A Critical Note on the Importance of Context

Things change quickly in our digital world. Last week, Twitter announced they were cutting 9% of their staff and shuttering Vine. Apparently people did not really want to actively connect with brands via six second videos on an ongoing basis.

Vine was fun. Back in its heyday, it provided a lovely form of distraction, particularly in the hands of people like Brock Davis. But any rational consideration of its context, of how and when people used the platform, would categorize Vine as something for downtime, for filling in-between moments when you simply wanted distraction.

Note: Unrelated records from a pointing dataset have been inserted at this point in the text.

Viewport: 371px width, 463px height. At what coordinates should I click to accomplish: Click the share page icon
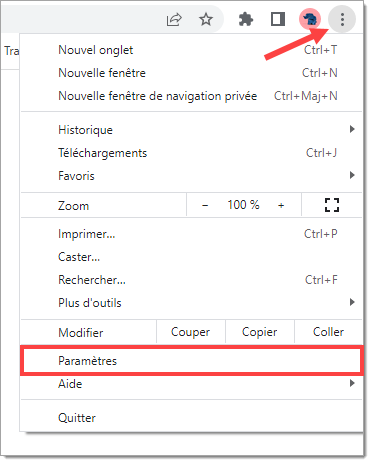click(x=174, y=19)
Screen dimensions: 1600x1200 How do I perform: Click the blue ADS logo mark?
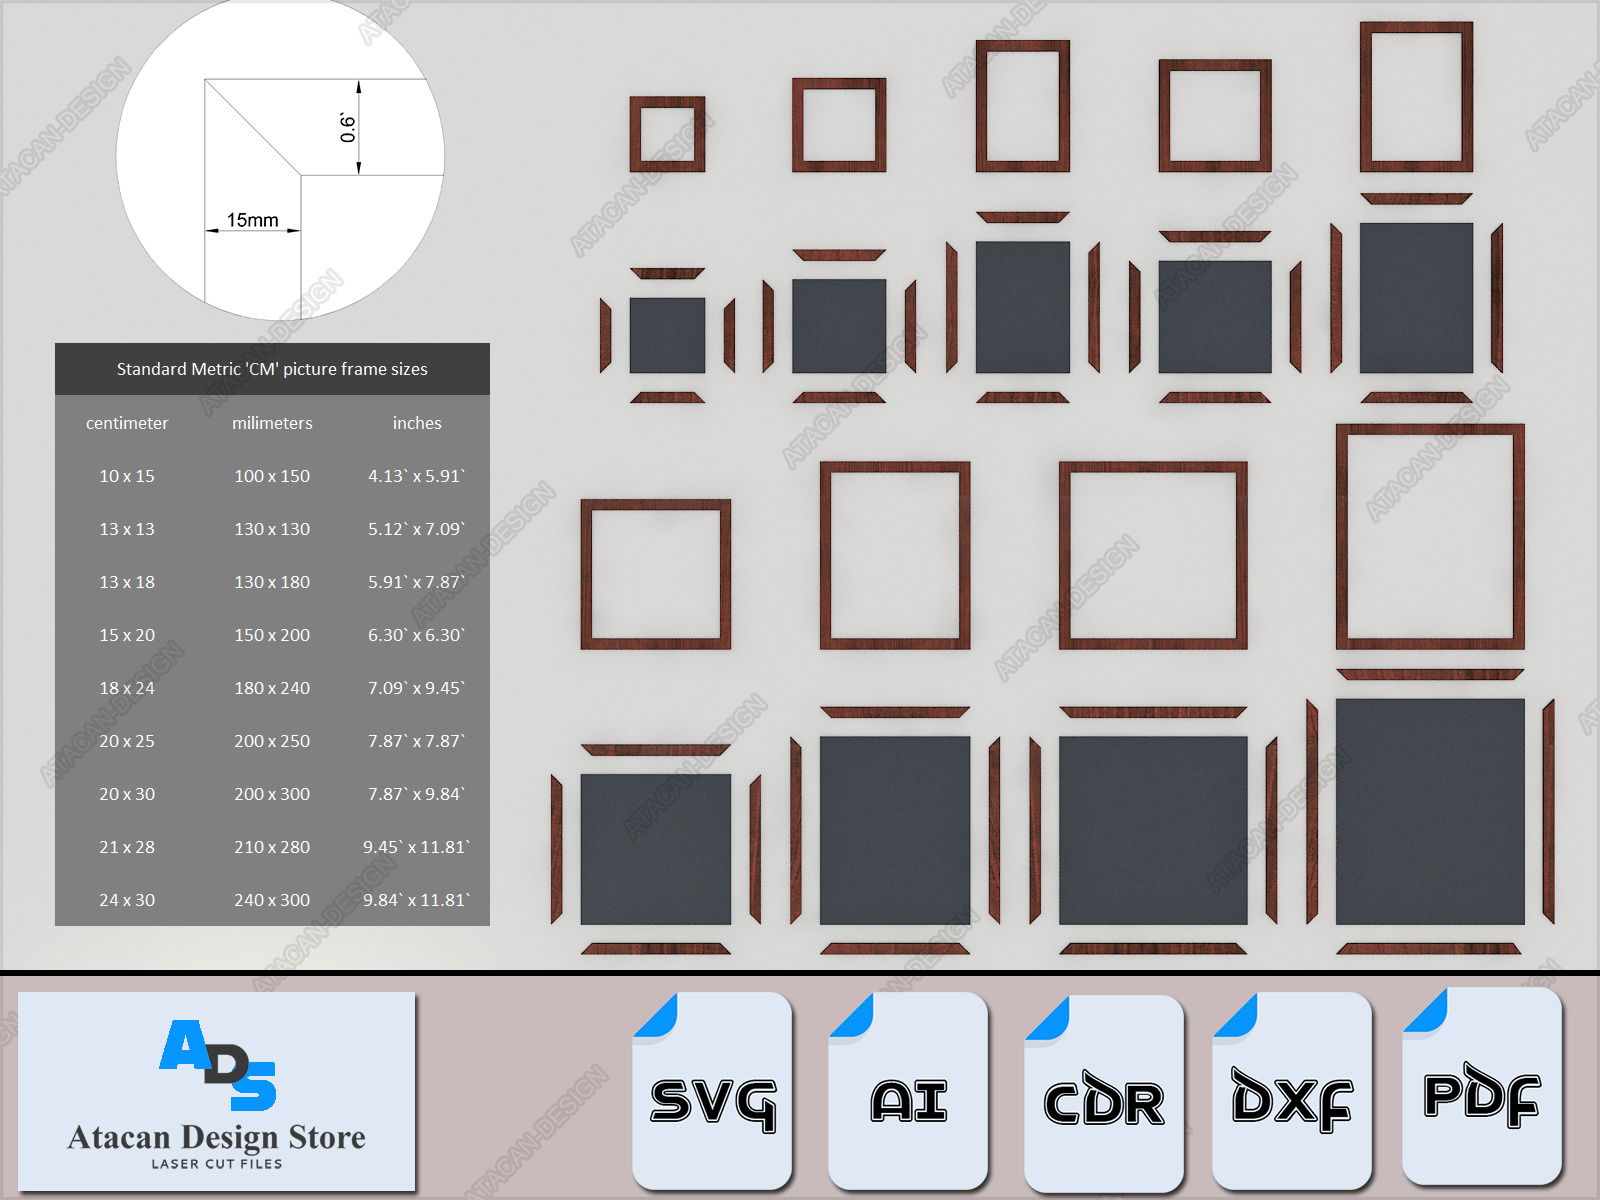tap(218, 1064)
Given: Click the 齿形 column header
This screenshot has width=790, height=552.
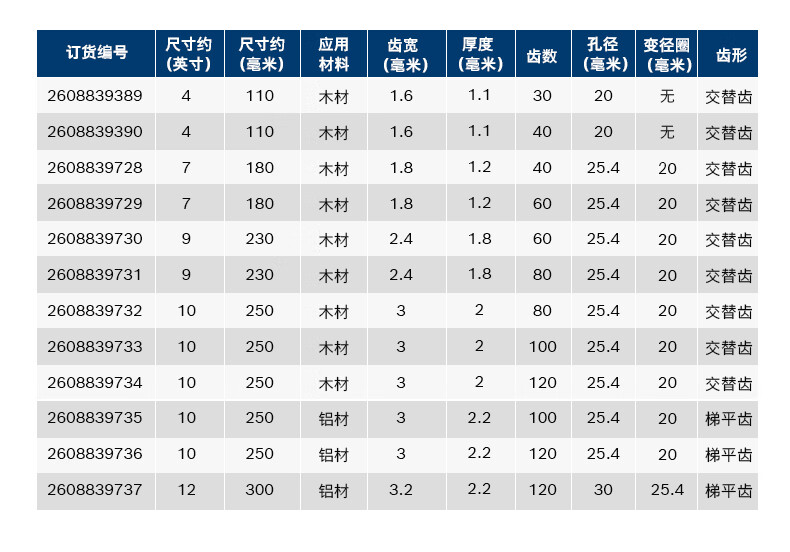Looking at the screenshot, I should (731, 55).
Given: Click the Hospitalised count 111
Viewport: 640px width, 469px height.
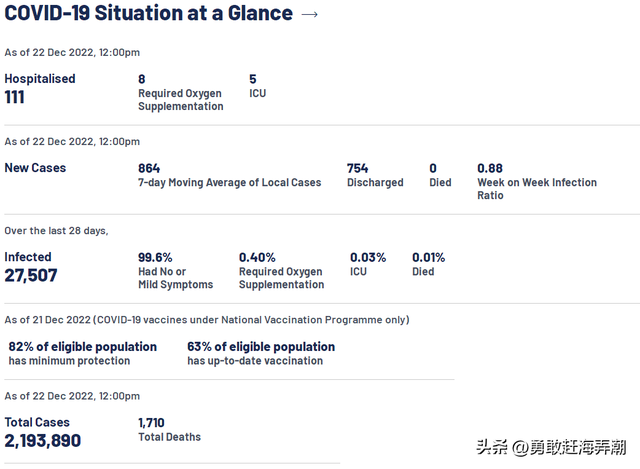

That’s hardly an ideal platform for a sales message. And no; companies won’t provide free social media platforms if they can’t figure out how to monetize them. In every case, that requires funding from marketing dollars.

If they stopped to think about it, most advertisers would understand that people won’t find meaningful engagement with their brands in just six seconds (entertainment brands are one critical exception). A fascinating study released this Spring from Mondelez and Droga5 comparing commercial cuts of :15, :30, and 2:00 lengths found the :15 worked the least and was skipped the most.

My point isn’t to argue for longer film; it’s to emphasize the critical importance of context –in message, platform, and timing. Understanding Context, like understanding your Audience, is crucial.

Platforms may come and go—and increasingly quickly in this modern era—but the power of an amazing creative experience at the ideal time will resonate powerfully as long as there are sentient beings to feel them.